Challenge Information

• Name: MasterFanumTax
• Points: 100
• Category: Forensics
• Objective: Recover and decode the flag from a Master File Table (MFT) file.

Solution

1. Understanding MFT:

   • The Master File Table (MFT) is a crucial component of the NTFS file system. It stores metadata about every file and directory on the system, including attributes such as file name, size, creation/modification timestamps, and file content location on the disk. By analyzing the MFT, forensic analysts can reconstruct file activities, including deleted files and hidden data.

2. Parsing the MFT:

   • I used Eric Zimmerman’s MFTECmd tool to parse the provided MFT file. This tool is excellent for extracting file names, timestamps, and other metadata from MFT entries.
   • MFTECmd revealed the existence of a file named flag.txt, which likely contained the flag. However, I was unable to retrieve the actual contents of this file using this tool alone.

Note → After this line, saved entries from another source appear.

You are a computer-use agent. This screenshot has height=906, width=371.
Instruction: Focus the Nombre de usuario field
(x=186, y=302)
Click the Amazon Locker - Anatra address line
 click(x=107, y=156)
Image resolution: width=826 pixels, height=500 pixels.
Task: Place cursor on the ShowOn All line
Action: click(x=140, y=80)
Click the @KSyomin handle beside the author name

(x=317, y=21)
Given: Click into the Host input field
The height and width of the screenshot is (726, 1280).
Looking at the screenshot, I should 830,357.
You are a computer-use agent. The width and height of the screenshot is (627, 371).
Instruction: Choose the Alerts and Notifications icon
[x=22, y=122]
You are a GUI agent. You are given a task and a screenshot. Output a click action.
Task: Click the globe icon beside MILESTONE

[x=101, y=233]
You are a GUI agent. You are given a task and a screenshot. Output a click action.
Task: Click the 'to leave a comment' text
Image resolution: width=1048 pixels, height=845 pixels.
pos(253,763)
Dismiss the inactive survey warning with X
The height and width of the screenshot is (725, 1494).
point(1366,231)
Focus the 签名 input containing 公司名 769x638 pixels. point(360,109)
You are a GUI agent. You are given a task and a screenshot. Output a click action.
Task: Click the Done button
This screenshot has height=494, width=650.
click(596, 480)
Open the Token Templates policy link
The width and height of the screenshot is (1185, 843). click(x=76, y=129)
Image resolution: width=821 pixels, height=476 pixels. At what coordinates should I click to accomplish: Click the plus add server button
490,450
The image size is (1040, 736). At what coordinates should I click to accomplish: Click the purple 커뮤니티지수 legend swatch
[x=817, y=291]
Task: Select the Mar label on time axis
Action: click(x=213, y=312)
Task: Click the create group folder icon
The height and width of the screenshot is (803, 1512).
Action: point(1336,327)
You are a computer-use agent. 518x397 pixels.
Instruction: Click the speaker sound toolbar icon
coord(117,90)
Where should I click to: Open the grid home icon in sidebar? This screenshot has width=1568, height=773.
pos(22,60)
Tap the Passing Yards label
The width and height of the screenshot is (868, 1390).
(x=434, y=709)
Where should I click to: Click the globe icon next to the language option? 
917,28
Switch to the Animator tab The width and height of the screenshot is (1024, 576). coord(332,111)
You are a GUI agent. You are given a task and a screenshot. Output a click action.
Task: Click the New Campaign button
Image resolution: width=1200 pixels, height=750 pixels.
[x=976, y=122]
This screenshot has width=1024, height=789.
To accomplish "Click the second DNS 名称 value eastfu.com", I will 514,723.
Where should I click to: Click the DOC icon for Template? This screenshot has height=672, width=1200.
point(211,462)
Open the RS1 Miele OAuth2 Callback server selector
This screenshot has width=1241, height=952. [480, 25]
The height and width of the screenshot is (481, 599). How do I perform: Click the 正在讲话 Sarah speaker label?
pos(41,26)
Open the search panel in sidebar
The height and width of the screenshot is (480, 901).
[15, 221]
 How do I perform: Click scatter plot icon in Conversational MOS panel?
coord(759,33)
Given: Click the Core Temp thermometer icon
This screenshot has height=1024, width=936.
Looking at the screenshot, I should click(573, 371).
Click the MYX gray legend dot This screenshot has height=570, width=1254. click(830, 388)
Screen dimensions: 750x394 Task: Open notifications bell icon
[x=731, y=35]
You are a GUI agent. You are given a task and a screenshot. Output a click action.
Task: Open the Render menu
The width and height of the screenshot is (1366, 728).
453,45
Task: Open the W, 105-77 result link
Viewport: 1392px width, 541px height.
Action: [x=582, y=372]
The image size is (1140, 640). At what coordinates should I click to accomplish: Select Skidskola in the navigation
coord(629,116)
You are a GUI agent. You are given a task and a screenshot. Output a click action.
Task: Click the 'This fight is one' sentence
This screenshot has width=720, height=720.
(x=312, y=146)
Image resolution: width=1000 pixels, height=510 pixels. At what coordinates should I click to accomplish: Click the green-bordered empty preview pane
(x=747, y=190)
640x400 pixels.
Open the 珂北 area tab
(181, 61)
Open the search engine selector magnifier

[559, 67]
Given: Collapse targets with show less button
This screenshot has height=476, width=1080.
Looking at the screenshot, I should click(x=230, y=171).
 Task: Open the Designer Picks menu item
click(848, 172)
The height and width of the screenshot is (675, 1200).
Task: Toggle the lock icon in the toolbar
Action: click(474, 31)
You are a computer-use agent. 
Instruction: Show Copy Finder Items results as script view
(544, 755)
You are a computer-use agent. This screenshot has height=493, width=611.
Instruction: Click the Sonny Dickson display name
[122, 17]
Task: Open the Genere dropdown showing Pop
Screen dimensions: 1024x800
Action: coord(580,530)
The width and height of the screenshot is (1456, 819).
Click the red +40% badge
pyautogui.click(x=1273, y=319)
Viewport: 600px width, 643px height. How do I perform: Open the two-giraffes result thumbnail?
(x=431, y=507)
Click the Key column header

3. Extracting File Contents:

   • To retrieve the content of flag.txt, I switched to MFTExplorer, another tool by Eric Zimmerman. MFTExplorer allowed me to explore the contents of the MFT in greater detail and successfully retrieve the encoded data from the file.

     

4. Decoding the Flag:

   • The retrieved flag was encoded. I decoded the encoded flag into plaintext, which revealed the correct flag for submission.